• **Entries shown**:
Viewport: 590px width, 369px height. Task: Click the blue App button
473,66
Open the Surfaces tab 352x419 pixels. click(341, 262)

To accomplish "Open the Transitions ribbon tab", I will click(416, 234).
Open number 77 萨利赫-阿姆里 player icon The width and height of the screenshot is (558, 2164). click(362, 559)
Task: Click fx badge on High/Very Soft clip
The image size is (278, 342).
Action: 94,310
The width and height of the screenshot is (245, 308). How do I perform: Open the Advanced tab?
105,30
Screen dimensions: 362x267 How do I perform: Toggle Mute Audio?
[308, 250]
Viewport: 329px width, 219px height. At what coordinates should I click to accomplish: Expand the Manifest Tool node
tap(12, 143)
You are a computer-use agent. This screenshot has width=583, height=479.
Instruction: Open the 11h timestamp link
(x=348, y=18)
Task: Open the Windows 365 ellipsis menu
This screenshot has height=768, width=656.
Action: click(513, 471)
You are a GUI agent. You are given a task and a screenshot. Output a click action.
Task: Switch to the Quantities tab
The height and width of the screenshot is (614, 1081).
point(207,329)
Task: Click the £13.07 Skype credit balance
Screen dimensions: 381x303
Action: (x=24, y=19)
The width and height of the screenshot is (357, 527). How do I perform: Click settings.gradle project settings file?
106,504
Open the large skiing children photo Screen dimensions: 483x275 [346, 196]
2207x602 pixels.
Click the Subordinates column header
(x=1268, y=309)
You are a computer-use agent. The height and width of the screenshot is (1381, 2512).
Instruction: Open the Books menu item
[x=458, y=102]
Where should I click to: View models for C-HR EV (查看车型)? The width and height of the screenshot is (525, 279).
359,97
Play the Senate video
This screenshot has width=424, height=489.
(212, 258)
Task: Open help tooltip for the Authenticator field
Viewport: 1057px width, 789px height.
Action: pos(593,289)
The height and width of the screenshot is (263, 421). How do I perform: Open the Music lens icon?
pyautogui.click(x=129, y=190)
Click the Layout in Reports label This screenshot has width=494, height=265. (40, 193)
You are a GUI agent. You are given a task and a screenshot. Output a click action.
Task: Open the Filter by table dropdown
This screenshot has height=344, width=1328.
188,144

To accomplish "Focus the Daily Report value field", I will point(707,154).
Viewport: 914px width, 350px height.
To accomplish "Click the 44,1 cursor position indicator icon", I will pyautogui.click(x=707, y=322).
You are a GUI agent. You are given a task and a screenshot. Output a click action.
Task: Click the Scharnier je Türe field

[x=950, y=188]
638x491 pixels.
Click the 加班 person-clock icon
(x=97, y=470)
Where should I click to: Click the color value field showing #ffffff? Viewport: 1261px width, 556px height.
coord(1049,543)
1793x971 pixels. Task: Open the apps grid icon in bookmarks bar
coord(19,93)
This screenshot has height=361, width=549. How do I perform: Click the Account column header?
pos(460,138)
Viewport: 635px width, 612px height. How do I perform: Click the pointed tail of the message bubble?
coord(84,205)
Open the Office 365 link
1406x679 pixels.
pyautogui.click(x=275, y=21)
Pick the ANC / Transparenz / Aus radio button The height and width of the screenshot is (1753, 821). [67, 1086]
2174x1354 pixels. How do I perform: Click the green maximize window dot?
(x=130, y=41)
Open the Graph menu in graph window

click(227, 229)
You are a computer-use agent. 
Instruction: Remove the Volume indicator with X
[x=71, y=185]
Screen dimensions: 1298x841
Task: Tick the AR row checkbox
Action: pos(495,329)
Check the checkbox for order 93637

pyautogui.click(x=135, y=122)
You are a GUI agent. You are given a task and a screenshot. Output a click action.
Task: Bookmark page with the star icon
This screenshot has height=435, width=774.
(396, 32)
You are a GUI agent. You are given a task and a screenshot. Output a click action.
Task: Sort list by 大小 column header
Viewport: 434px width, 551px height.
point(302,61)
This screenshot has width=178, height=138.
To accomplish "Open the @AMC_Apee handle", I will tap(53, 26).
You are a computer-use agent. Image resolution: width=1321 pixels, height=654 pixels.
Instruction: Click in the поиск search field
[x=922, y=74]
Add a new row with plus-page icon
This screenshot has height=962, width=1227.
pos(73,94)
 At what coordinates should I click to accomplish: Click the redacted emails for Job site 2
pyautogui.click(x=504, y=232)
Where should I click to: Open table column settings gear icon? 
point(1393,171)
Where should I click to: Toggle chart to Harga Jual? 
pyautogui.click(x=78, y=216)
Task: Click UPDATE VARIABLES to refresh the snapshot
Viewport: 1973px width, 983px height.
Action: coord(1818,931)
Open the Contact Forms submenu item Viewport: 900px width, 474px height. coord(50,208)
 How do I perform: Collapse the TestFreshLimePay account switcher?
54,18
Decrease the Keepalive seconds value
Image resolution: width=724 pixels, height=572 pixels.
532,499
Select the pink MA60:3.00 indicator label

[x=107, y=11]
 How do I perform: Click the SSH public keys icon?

• **What the task asks**: Rewrite all of the material above, swapping "Surfaces" for "Materials" and leaving everything else as it is.

• **Task output**:
Viewport: 590px width, 369px height. Task: Click the blue App button
473,66
Open the Materials tab 352x419 pixels. click(341, 262)

To accomplish "Open the Transitions ribbon tab", I will click(416, 234).
Open number 77 萨利赫-阿姆里 player icon The width and height of the screenshot is (558, 2164). click(362, 559)
Task: Click fx badge on High/Very Soft clip
The image size is (278, 342).
Action: 94,310
The width and height of the screenshot is (245, 308). How do I perform: Open the Advanced tab?
105,30
Screen dimensions: 362x267 How do I perform: Toggle Mute Audio?
[308, 250]
Viewport: 329px width, 219px height. At what coordinates should I click to accomplish: Expand the Manifest Tool node
tap(12, 143)
You are a computer-use agent. This screenshot has width=583, height=479.
Instruction: Open the 11h timestamp link
(x=348, y=18)
Task: Open the Windows 365 ellipsis menu
This screenshot has height=768, width=656.
Action: click(513, 471)
You are a GUI agent. You are given a task and a screenshot. Output a click action.
Task: Switch to the Quantities tab
The height and width of the screenshot is (614, 1081).
point(207,329)
Task: Click the £13.07 Skype credit balance
Screen dimensions: 381x303
Action: (x=24, y=19)
The width and height of the screenshot is (357, 527). How do I perform: Click settings.gradle project settings file?
106,504
Open the large skiing children photo Screen dimensions: 483x275 [346, 196]
2207x602 pixels.
Click the Subordinates column header
(x=1268, y=309)
You are a computer-use agent. The height and width of the screenshot is (1381, 2512).
Instruction: Open the Books menu item
[x=458, y=102]
Where should I click to: View models for C-HR EV (查看车型)? The width and height of the screenshot is (525, 279).
359,97
Play the Senate video
This screenshot has width=424, height=489.
(212, 258)
Task: Open help tooltip for the Authenticator field
Viewport: 1057px width, 789px height.
Action: pos(593,289)
The height and width of the screenshot is (263, 421). How do I perform: Open the Music lens icon?
pyautogui.click(x=129, y=190)
Click the Layout in Reports label This screenshot has width=494, height=265. (40, 193)
You are a GUI agent. You are given a task and a screenshot. Output a click action.
Task: Open the Filter by table dropdown
This screenshot has height=344, width=1328.
188,144

To accomplish "Focus the Daily Report value field", I will point(707,154).
Viewport: 914px width, 350px height.
To accomplish "Click the 44,1 cursor position indicator icon", I will pyautogui.click(x=707, y=322).
You are a GUI agent. You are given a task and a screenshot. Output a click action.
Task: Click the Scharnier je Türe field

[x=950, y=188]
638x491 pixels.
Click the 加班 person-clock icon
(x=97, y=470)
Where should I click to: Click the color value field showing #ffffff? Viewport: 1261px width, 556px height.
coord(1049,543)
1793x971 pixels. Task: Open the apps grid icon in bookmarks bar
coord(19,93)
This screenshot has height=361, width=549. How do I perform: Click the Account column header?
pos(460,138)
Viewport: 635px width, 612px height. How do I perform: Click the pointed tail of the message bubble?
coord(84,205)
Open the Office 365 link
1406x679 pixels.
pyautogui.click(x=275, y=21)
Pick the ANC / Transparenz / Aus radio button The height and width of the screenshot is (1753, 821). [67, 1086]
2174x1354 pixels. How do I perform: Click the green maximize window dot?
(x=130, y=41)
Open the Graph menu in graph window

click(227, 229)
You are a computer-use agent. 
Instruction: Remove the Volume indicator with X
[x=71, y=185]
Screen dimensions: 1298x841
Task: Tick the AR row checkbox
Action: pos(495,329)
Check the checkbox for order 93637

pyautogui.click(x=135, y=122)
You are a GUI agent. You are given a task and a screenshot. Output a click action.
Task: Bookmark page with the star icon
This screenshot has height=435, width=774.
(396, 32)
You are a GUI agent. You are given a task and a screenshot. Output a click action.
Task: Sort list by 大小 column header
Viewport: 434px width, 551px height.
point(302,61)
This screenshot has width=178, height=138.
To accomplish "Open the @AMC_Apee handle", I will tap(53, 26).
You are a computer-use agent. Image resolution: width=1321 pixels, height=654 pixels.
Instruction: Click in the поиск search field
[x=922, y=74]
Add a new row with plus-page icon
This screenshot has height=962, width=1227.
pos(73,94)
 At what coordinates should I click to accomplish: Click the redacted emails for Job site 2
pyautogui.click(x=504, y=232)
Where should I click to: Open table column settings gear icon? 
point(1393,171)
Where should I click to: Toggle chart to Harga Jual? 
pyautogui.click(x=78, y=216)
Task: Click UPDATE VARIABLES to refresh the snapshot
Viewport: 1973px width, 983px height.
Action: coord(1818,931)
Open the Contact Forms submenu item Viewport: 900px width, 474px height. coord(50,208)
 How do I perform: Collapse the TestFreshLimePay account switcher?
54,18
Decrease the Keepalive seconds value
Image resolution: width=724 pixels, height=572 pixels.
532,499
Select the pink MA60:3.00 indicator label

[x=107, y=11]
 How do I perform: Click the SSH public keys icon?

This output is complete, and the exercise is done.